On the design of linked datasets mapping networks of collaboration in the genomic sequencing of Saccharomyces cerevisiae, Homo sapiens, and Sus scrofa

F1000Res. 2019 Jul 26:8:1200. doi: 10.12688/f1000research.18656.3. eCollection 2019.

Abstract

This data note describes a unique two-step methodology to construct six linked datasets covering the sequencing of Saccharomyces cerevisiae, Homo sapiens, and Sus scrofa genomes. The datasets were used as evidence in a project that investigated the history of genomic science. To design the datasets, we first retrieved all sequence submission data from the European Nucleotide Archive (ENA), including accession numbers associated with each of our three species. Second, we used these accession numbers to construct queries to retrieve peer-reviewed scientific publications that first described these sequence submissions in the scientific literature.
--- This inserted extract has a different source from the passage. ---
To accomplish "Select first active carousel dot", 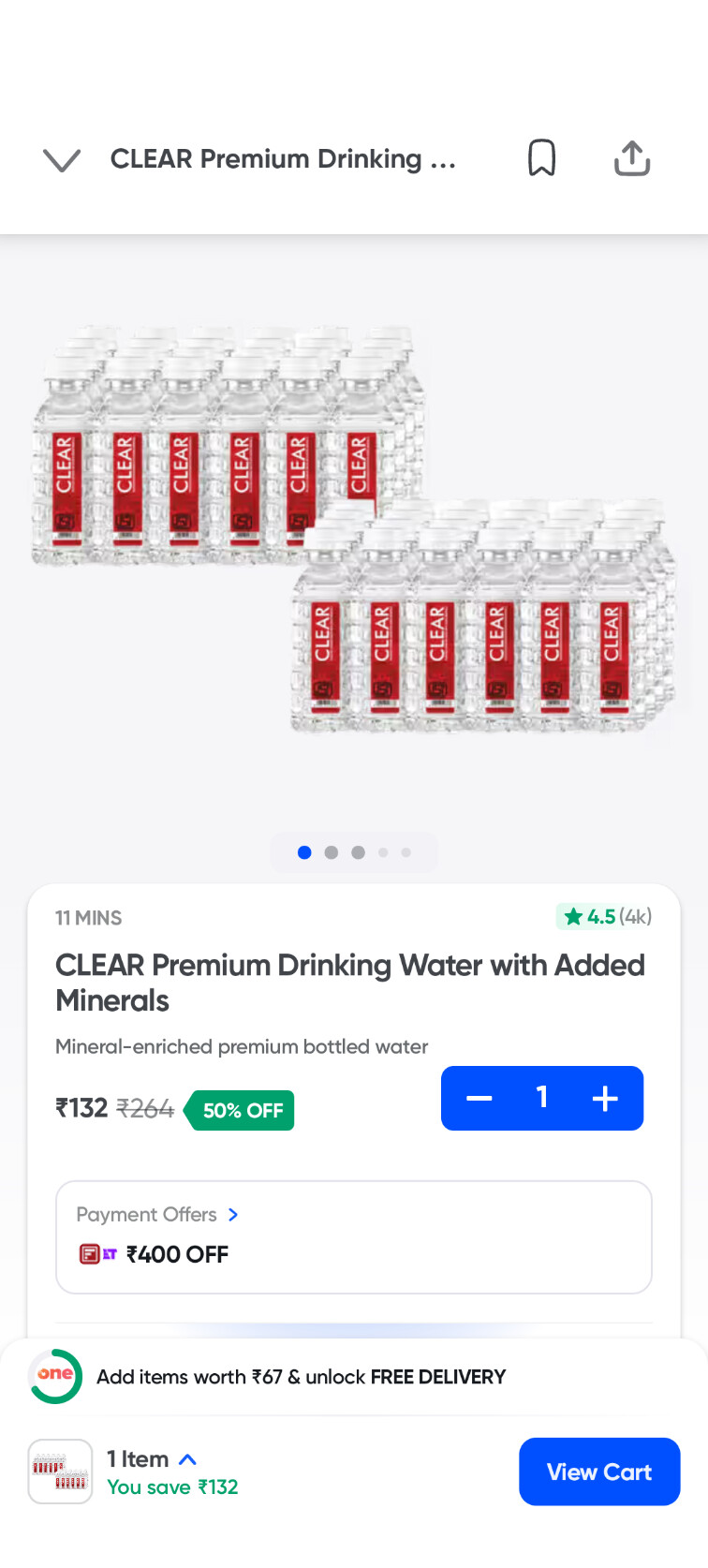I will point(304,852).
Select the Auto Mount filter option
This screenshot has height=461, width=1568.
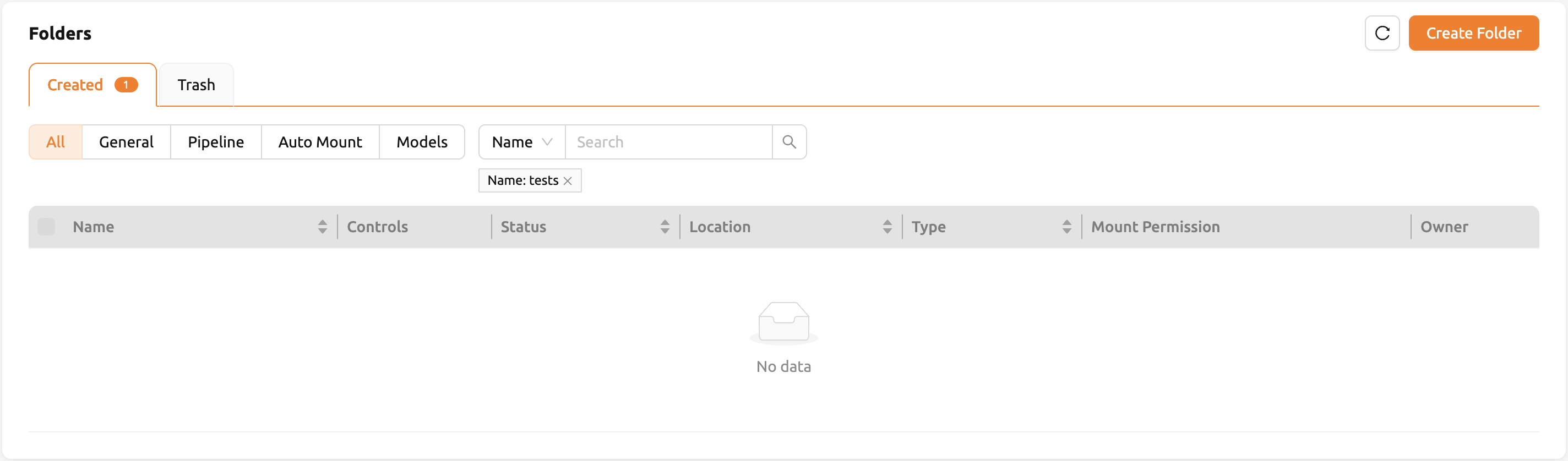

For each species, this resulted in two associated datasets: 1) A .csv file documenting the PMID of each article describing new sequences, all paper authors, all institutional affiliations of each author, countries of institution, year of first submission to the ENA (when available), and the year of article publication, and 2) A .csv file documenting all institutions submitting to the ENA, number of nucleotides sequenced and years of submission to the database. We utilised these datasets to understand how institutional collaboration shaped sequencing efforts, and to systematically identify important institutions and changes in the structure of research communities throughout the history of genomics and across our three target species. This data note, therefore, should aid researchers who would like to use these data for future analyses by making the methodology that underpins it transparent. Further, by detailing our methodology, researchers may be able to utilise our approach to construct similar datasets in the future.

Keywords: Bibliographic Database; Bibliometrics; Homo sapiens; S. cerevisiae; Sus scrofa; genomics; history of science; network analysis.